>> Begin ITEMS

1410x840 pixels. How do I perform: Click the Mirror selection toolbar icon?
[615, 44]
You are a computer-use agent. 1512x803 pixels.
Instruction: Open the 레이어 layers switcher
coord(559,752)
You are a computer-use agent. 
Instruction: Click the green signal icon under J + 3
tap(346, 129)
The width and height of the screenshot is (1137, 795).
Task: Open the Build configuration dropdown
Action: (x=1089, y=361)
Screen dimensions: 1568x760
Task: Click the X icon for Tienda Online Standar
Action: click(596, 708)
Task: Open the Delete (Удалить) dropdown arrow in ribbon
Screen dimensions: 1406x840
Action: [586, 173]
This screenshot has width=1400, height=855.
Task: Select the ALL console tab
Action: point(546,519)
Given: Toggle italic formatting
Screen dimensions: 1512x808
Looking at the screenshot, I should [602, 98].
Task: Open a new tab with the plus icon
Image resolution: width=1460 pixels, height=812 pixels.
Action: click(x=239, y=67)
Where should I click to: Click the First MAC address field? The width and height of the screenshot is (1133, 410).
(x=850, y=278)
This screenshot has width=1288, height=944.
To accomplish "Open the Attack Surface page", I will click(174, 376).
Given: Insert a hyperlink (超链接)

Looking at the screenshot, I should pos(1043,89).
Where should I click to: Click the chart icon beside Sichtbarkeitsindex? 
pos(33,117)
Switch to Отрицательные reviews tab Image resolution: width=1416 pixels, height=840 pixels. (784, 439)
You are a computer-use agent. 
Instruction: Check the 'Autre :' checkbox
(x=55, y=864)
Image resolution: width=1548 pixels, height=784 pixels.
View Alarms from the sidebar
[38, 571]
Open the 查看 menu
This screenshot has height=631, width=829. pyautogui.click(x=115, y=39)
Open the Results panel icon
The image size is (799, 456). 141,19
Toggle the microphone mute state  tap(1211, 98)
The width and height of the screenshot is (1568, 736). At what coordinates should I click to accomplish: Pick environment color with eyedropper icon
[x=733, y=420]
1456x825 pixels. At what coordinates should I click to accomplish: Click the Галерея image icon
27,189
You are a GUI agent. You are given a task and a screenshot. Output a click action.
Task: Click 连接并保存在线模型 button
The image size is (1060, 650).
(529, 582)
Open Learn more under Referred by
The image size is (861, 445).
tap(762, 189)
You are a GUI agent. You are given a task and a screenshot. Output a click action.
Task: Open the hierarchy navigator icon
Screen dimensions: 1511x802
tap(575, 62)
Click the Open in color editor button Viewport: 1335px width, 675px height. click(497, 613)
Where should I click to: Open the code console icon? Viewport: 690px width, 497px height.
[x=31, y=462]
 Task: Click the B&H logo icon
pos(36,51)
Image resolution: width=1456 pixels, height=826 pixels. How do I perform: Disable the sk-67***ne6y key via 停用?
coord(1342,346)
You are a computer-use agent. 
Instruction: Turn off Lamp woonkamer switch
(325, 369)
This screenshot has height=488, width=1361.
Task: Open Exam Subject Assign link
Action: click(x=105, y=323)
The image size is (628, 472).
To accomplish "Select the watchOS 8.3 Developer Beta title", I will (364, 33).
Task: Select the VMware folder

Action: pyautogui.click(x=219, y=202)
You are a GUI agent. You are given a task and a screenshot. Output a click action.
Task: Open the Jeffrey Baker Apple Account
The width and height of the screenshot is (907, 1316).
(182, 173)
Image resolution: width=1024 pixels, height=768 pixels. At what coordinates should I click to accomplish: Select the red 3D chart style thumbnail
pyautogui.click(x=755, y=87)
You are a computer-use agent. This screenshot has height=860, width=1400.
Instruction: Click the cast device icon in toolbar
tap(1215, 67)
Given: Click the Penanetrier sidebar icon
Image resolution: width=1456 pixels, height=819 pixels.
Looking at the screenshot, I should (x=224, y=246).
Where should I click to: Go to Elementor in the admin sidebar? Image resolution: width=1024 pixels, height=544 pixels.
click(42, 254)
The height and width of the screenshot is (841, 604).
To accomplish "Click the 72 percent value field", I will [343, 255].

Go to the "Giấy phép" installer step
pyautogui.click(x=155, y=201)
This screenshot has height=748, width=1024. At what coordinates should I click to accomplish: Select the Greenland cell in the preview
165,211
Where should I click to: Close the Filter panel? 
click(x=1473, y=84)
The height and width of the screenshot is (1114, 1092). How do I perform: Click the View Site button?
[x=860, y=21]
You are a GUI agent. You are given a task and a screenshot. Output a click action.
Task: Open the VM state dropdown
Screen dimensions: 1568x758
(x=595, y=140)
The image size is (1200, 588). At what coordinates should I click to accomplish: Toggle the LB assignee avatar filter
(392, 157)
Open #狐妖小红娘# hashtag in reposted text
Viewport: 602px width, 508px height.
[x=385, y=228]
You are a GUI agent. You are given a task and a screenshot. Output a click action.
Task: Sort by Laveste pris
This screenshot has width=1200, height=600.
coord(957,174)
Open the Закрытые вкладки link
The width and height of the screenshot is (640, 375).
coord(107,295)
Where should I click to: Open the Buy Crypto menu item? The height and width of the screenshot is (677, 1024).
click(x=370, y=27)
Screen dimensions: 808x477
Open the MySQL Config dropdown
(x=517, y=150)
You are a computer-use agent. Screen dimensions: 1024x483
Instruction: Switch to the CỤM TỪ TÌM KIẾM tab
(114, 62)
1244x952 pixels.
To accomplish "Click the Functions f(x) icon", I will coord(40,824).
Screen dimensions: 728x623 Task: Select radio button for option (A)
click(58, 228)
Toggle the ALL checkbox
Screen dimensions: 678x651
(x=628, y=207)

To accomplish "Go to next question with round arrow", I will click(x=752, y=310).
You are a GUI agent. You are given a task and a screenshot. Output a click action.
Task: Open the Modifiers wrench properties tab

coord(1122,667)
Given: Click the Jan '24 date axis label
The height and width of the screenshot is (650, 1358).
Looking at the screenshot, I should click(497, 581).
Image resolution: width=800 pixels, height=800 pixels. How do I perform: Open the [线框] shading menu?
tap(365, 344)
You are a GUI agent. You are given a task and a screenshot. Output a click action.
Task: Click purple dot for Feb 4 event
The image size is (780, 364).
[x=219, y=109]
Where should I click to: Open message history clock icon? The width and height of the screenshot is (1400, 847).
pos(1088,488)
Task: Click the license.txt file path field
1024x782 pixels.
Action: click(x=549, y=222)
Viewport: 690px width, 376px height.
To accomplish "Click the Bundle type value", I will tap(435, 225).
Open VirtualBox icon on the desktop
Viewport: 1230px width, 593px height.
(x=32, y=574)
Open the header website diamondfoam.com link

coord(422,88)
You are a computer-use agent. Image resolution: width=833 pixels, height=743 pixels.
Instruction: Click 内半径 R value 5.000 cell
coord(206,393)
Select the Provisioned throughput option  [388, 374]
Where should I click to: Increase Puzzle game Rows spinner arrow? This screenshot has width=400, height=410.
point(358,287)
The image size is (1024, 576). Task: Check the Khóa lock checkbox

>> End ITEMS

- [GIVEN REQUEST]: Update the stretch of records from the line containing "Where should I click to: Open the code" through the line containing "click(x=1473, y=84)", changing "Instruction" to "Command" and leaving everything else as it is.

- [EXERCISE OUTPUT]:
Where should I click to: Open the code console icon? Viewport: 690px width, 497px height.
[x=31, y=462]
 Task: Click the B&H logo icon
pos(36,51)
Image resolution: width=1456 pixels, height=826 pixels. How do I perform: Disable the sk-67***ne6y key via 停用?
coord(1342,346)
You are a computer-use agent. 
Command: Turn off Lamp woonkamer switch
(325, 369)
This screenshot has height=488, width=1361.
Task: Open Exam Subject Assign link
Action: click(x=105, y=323)
The image size is (628, 472).
To accomplish "Select the watchOS 8.3 Developer Beta title", I will (364, 33).
Task: Select the VMware folder

Action: pyautogui.click(x=219, y=202)
You are a GUI agent. You are given a task and a screenshot. Output a click action.
Task: Open the Jeffrey Baker Apple Account
The width and height of the screenshot is (907, 1316).
(182, 173)
Image resolution: width=1024 pixels, height=768 pixels. At what coordinates should I click to accomplish: Select the red 3D chart style thumbnail
pyautogui.click(x=755, y=87)
You are a computer-use agent. This screenshot has height=860, width=1400.
Command: Click the cast device icon in toolbar
tap(1215, 67)
Given: Click the Penanetrier sidebar icon
Image resolution: width=1456 pixels, height=819 pixels.
Looking at the screenshot, I should (x=224, y=246).
Where should I click to: Go to Elementor in the admin sidebar? Image resolution: width=1024 pixels, height=544 pixels.
click(42, 254)
The height and width of the screenshot is (841, 604).
To accomplish "Click the 72 percent value field", I will [343, 255].

Go to the "Giấy phép" installer step
pyautogui.click(x=155, y=201)
This screenshot has height=748, width=1024. At what coordinates should I click to accomplish: Select the Greenland cell in the preview
165,211
Where should I click to: Close the Filter panel? 
click(x=1473, y=84)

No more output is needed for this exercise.